I love art; I love it down to the marrow of my bones. I currently serve as the art representative on the Snow Canyon High School Executive Council, and I’m the Art Club president. I was selected as the 2023 SCHS visual arts Sterling Scholar and was even voted “most artistic” at our preference dance this year! Unsurprisingly, I am firmly set on majoring in art education at Southern Utah University in the fall so that I can teach art for my future career.

Everything about my life is molded and orbiting around my love for selfexpression, color, and creativity. Ever since my grubby baby fist could hold a pink crayon, I have been sketching and doodling on any appropriate surface at any given time. Nowadays, I mostly work with colored pencils and Canson paper, but my most common “victim” is a blank border on a school worksheet. (At this point, my teachers get concerned when my assignments don’t have drawings on them.)

My relationship with my art hasn’t always been perfect. Theodore Roosevelt once said, “Comparison is the thief of joy.” This lesson has been a hard pill for me to swallow. Comparing my art to other people’s art has always been a point of vulnerability for me, and art competitions tend to fan those flames within me, fueling my burning desire to succeed.

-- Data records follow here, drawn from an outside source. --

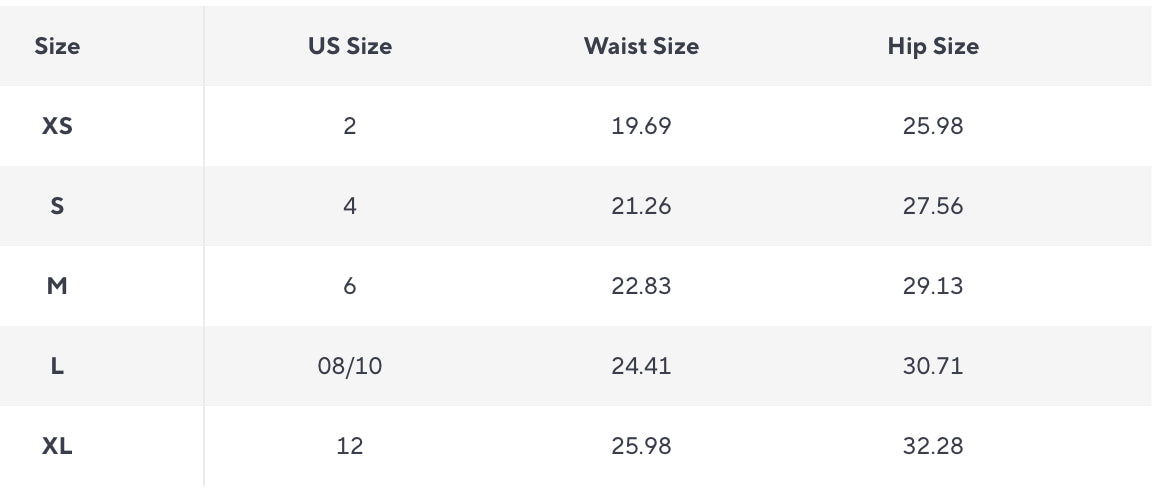Click waist value 24.41
Viewport: 1152px width, 491px height.
pyautogui.click(x=641, y=366)
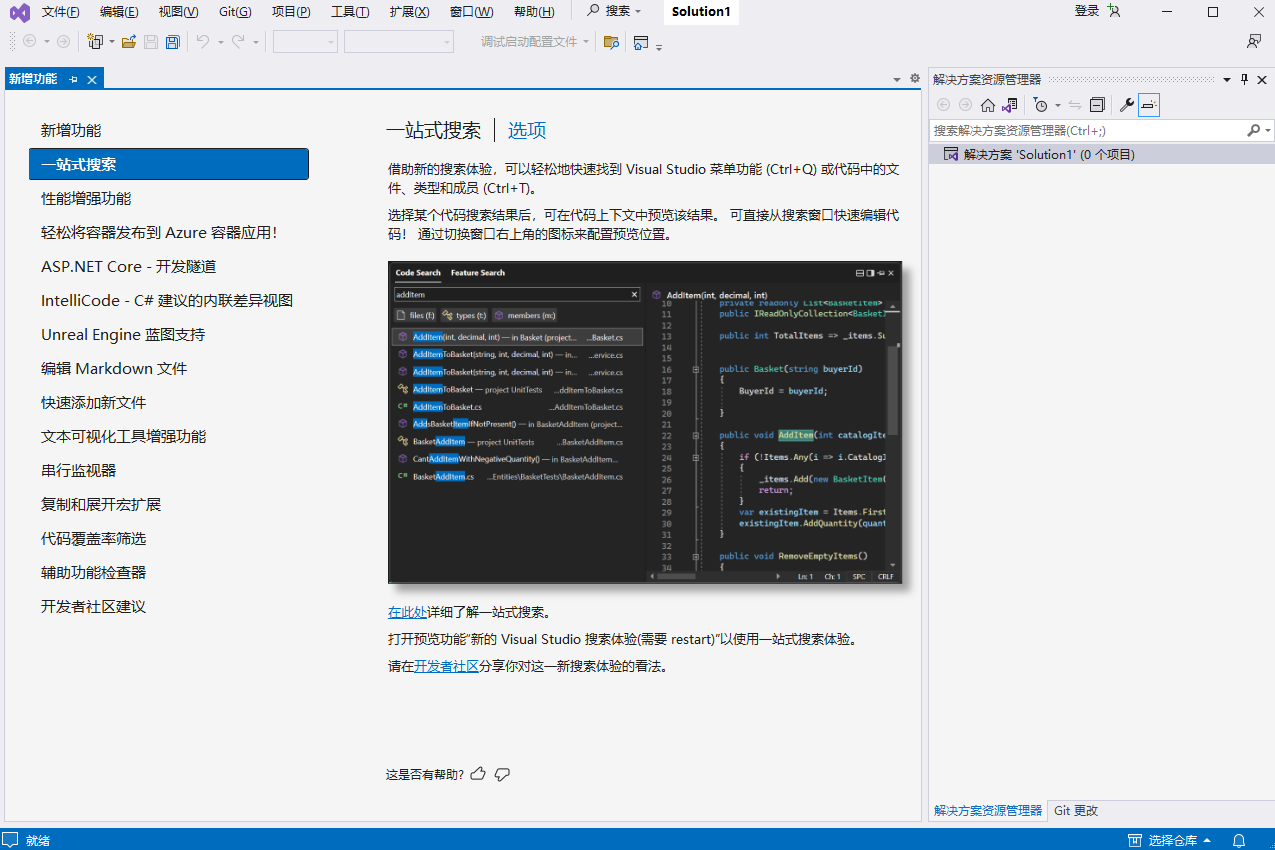Viewport: 1275px width, 850px height.
Task: Open the feedback icon in the title bar
Action: [1255, 40]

It was when I was competing in the annual Fantasy Art Festival at Hurricane High School last year that I learned a hard lesson about comparisons. Generally, when judging is completed at an art festival, the judges take your art piece off the wall to present it with your trophy. So you kind of know a win is “in the bag” when you notice that your piece isn’t where you hung it up.

At the time, I was very proud of the artwork I had submitted, having spent hours creating it. So when my piece was removed from the wall, my pride told me that I had definitely placed. However, after all of the awards had been handed out, I found that I had earned nothing.

Humbled and a little embarrassed, I almost cried. As the Art Club president, I was ashamed that I had nothing to show that I was qualified. “This is my thing, dang it!” I thought. “I should have done realism like all of the winners did instead of making my piece so cartoony.”

The organizer of the event saw my expression and pulled me aside. He told me that he saw value in my art and that there was a definable, tangible, unique personality to it. He gave me an extra honorable mention ribbon that they had laying around, and that shiny green token gave me more validation than any trophy ever could.

So do your thing. Don’t hold back by catering to the tastes of others because then it’s their thing. Art is a therapy, a physical reflection of an artist’s emotions and thoughts. Create what makes you happy, and the right people will see you for who you truly are.